Your goal: Exactly as they appear, copy the lines of the listing from the one containing "Click the 3.0" through the final line, both included, and nothing else.

Dataset records:

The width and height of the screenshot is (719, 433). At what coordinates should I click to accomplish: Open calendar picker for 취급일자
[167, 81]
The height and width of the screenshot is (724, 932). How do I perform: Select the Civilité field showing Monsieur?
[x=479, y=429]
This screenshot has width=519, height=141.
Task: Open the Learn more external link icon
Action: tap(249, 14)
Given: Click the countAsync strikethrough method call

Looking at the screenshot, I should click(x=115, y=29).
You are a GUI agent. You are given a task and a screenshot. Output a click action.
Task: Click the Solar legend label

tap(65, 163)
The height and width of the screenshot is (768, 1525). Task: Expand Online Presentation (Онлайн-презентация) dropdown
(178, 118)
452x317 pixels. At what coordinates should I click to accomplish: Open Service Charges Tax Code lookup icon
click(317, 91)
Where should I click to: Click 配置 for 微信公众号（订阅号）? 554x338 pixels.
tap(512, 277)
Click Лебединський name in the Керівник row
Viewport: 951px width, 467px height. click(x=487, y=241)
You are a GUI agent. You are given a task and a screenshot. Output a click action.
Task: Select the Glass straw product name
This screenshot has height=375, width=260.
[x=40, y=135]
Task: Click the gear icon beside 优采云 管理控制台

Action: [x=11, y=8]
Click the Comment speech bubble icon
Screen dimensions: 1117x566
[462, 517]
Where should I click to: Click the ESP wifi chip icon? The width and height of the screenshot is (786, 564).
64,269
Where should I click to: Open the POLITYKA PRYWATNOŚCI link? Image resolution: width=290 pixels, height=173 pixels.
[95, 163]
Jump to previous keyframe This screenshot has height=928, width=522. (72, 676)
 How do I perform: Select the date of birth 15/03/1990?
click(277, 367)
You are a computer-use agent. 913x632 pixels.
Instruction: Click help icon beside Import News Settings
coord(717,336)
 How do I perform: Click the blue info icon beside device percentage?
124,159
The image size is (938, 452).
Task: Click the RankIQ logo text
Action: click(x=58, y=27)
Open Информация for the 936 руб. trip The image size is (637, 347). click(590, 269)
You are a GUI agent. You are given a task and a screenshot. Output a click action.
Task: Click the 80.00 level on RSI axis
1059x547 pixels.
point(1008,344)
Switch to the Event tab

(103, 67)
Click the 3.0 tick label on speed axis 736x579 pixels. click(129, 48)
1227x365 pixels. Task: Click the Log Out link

Exercise result:
Click the 3.0 tick label on speed axis 736x579 pixels. click(129, 48)
1227x365 pixels. Task: Click the Log Out link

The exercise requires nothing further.